He also acted in the movie, Lovely Rivals and Wet Dreams 2. His first major role was as Kim Jaewon's rival for Eugene's affections in Wonderful Life. He then starred in Hello! Miss and New Heart. He also starred in KBS daily drama You Are My Destiny opposite of Girls' Generation member, Im Yoona.

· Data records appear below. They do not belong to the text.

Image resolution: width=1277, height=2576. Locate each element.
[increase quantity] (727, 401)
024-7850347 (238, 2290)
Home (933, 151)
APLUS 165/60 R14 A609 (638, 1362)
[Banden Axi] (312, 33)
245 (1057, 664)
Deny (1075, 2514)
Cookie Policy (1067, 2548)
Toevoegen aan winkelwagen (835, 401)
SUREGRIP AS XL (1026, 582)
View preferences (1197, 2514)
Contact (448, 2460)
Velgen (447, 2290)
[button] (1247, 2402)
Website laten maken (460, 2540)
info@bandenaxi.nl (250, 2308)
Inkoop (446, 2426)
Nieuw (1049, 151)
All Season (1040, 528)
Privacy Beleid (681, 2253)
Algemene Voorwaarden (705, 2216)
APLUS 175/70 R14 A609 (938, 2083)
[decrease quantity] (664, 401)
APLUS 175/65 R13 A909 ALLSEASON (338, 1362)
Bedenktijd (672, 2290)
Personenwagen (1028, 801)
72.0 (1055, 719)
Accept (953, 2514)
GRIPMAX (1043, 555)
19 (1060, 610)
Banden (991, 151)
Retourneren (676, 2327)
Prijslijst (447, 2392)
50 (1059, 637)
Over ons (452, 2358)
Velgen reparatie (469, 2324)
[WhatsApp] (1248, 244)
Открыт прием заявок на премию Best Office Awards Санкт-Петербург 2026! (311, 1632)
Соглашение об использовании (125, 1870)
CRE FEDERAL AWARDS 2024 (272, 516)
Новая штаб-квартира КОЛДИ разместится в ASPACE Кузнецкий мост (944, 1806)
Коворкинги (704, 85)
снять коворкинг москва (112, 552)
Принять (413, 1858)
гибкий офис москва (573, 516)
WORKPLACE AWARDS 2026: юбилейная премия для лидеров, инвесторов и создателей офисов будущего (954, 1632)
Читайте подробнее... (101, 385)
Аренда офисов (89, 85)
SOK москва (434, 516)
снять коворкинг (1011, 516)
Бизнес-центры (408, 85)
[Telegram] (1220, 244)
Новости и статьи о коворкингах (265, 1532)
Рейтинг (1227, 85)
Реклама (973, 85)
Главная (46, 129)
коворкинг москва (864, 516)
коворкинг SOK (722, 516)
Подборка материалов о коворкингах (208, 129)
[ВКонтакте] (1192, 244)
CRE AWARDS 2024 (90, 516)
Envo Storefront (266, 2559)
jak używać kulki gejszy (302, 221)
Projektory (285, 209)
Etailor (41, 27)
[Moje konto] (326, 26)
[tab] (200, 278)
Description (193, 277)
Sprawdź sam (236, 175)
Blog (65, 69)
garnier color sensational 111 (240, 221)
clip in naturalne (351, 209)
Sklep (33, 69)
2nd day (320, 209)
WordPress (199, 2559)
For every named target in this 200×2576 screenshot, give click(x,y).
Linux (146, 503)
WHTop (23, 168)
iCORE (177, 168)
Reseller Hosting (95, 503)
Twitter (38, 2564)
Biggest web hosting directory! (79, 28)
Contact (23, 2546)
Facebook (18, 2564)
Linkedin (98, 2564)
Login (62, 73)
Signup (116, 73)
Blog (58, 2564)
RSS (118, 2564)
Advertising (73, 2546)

In March 2011, Lee signed with Japanese label EMI Music Japan. Lee performed as male lead Daniel, rotating with Um Ki-joon, Ahn Jae-wook, Song Seung-hyun of FT Island and Lee Sungmin of Super Junior in the musical Jack the Ripper from July 5 to August 14, 2011, at Chungmu Arts Hall.

In September 2013, it was announced that Lee had been cast as Fiyero Tigelaar in the Korean production of the musical Wicked.

== Personal life ==
In April 2021, Lee announced on his Instagram that he would marry his non-celebrity Japanese girlfriend, Ayane Miura, who is fourteen years his junior. The wedding was intended to be held in October 2021, but had to be postponed to November 2021 due to COVID-19. The wedding took place on November 8, 2021.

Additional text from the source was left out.